I've had a sore throat for a couple of years now, specifically on the right side of throat.
I've been diagnosed with asthma but I wonder if this is a misdiagnoses. I've never been hospitalized with an asthma attack but my cough produces mucus.
And strangely enough when I was 18 I did have a bout with neuropathy that I never have connected with this...my left forearm was partially paralized for more than a year then feeling and motion started coming back. Until tonight reading this forum I never have even mentioned this to a doctor. I just thought it was some strange thing that happened!


Anyway that's all I can think of tonight. I can't believe I came across this forum tonight and read LUCKY's post. I believe you, Lucky. There are more people like you. This is a really tough thing to diagnose I guess. I am asking for your prayers out there. Please pray that my appointment will be a success and they will finally find a correct diagnosis and RELIEF for this cough.
Blessings to all

Welcome to the forum. I do so understand the anesthesia issue. I can not do generals. I just had a issue last week. I got an injection for bursitis and the doctor said no more, that he wants to remove the bursa in my hip and it requires a general. My rheum and neuro say 'no way'. So now what....live with this hideous pain? I say, give me the shot, who cares!

Rheum says it does no good to remove connective tissue....it will just recur elsewhere. It is systemic. But, the doctor doesn't get it that some people can not do anesthesia.

I also have a cough, but I have mild lung fibrosis, autoimmune issues. I am sure the neuropathy is an issue too.

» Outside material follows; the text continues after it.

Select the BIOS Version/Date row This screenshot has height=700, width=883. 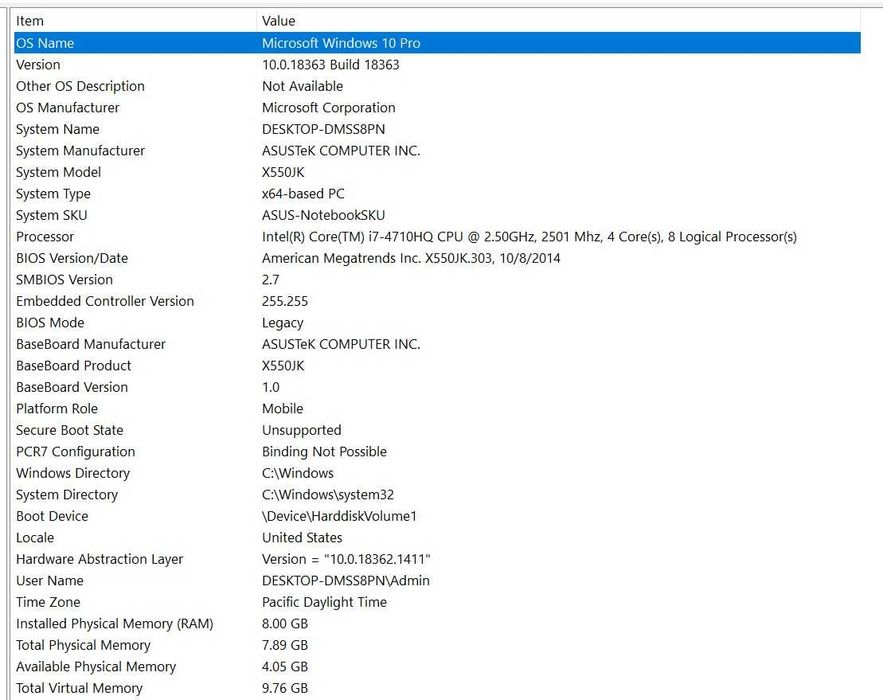(437, 258)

Ugh, today it is a severe headache.

I do hope you feel better. I am glad you found out what the issue was. I have kids the same age as yours and lovely grandkids too. They are the light of my life.

Well, again, welcome.

Hey cycleops, can you do that twilight sleep that they give you for a colonoscopy? I had that and a spinal block (I think that's what it was called) when I had my hip replacement. If they can do a painless hip replacement, which is pretty brutal surgery when you think about it, I would think you could do the surgery you're talking about. And waking up is much nicer than a general, too!